In its comments on the second application, the only statement relevant to the foregoing made by NIH’s Florence Agreement Committee was:
The ETEM 101 made by Elektros, Inc. is simple and easy to use.
In its third and final application, filed February 20, 1974, appellant pointed out that an “unknown date in early 1973” the Electros ETEM 101 was introduced, but that it was not available at the time the Philips EM 201 was purchased on August 17, 1972. Attached to the application was a copy of the manufacturer’s description of the Philips EM 201, which includes the following statements:
For the first time, users with a minimum of experience in electron microscopy can be assured of achieving highest quality results, quickly and easily. This new instrument is designed to combine maximum simplicity of operation with high performance.
The comments on the third application by NIH’s Florence Agreement Committee which provided the basis for the Secretary’s finding of scientific equivalency did not again refer to the Elektros ETEM 101. However, the Committee said that “the description of the research or teaching does not establish a pertinent characteristic for the article that upholds duty-free entry.”

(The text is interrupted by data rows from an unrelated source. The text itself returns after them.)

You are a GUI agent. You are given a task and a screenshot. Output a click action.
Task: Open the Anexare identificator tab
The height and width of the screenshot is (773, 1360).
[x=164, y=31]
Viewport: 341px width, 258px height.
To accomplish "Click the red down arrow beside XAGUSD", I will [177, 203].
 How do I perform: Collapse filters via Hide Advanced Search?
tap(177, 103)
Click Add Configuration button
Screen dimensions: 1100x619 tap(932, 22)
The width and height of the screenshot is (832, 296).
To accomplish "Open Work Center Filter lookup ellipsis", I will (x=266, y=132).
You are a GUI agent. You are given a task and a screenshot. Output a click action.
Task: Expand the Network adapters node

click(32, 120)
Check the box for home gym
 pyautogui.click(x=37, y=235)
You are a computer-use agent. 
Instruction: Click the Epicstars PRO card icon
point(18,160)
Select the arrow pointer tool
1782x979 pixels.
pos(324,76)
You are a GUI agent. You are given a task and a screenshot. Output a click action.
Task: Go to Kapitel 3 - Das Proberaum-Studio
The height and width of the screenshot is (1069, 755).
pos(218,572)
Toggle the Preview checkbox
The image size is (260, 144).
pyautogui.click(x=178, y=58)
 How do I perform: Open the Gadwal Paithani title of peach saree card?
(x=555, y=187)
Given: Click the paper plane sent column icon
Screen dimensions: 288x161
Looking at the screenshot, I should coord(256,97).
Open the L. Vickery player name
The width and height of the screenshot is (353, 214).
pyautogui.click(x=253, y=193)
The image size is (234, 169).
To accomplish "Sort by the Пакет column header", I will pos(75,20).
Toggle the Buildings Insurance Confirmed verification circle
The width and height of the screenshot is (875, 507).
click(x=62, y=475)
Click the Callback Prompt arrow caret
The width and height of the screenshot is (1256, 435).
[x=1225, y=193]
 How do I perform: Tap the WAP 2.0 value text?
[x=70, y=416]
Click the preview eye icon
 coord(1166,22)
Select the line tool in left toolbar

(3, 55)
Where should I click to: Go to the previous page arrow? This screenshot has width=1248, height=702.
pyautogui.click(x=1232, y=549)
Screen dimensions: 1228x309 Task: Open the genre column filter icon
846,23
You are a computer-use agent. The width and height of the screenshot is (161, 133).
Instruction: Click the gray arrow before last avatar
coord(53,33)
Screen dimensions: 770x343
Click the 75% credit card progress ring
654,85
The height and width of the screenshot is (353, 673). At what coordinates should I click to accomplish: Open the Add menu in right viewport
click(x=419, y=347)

Regulation 15 CFR 701.2(n) provides that the term “pertinent specifications”—
does not extend to such characteristics as size, durability, complexity, ease of operation, ease of maintenance and versatility, unless the applicant can demonstrate that they are necessary for accomplishing the purposes for which the article is intended to be used.
I am satisfied that the record demonstrates that simplicity and ease of operation are necessary for the purposes of training students in basic principles of electron microscopy. No responsive comment, either by NIH’s Florence Agreement Committee or the Secretary (through the Director, Office of Import Programs, Domestic and International Business Administration), appears in the record to refute appellant’s claim *123that the Philips EM 201 possesses these pertinent characteristics and that the EMU-4C does not.1
Nor is there any evidence of record, much less “substantial evidence,” to support the Secretary’s finding of scientific equivalency on this point. Accordingly, the Secretary’s finding insofar as it relates to the purpose of use of the Philips EM 201 in training students in basic principles of electron microscopy should be reversed and the case remanded for the taking of testimony and/or the production of evidence on the basis of which an appropriate and responsive finding can be made on the relative simplicity and ease of operation of the Philips EM 201 and the EMU-4C.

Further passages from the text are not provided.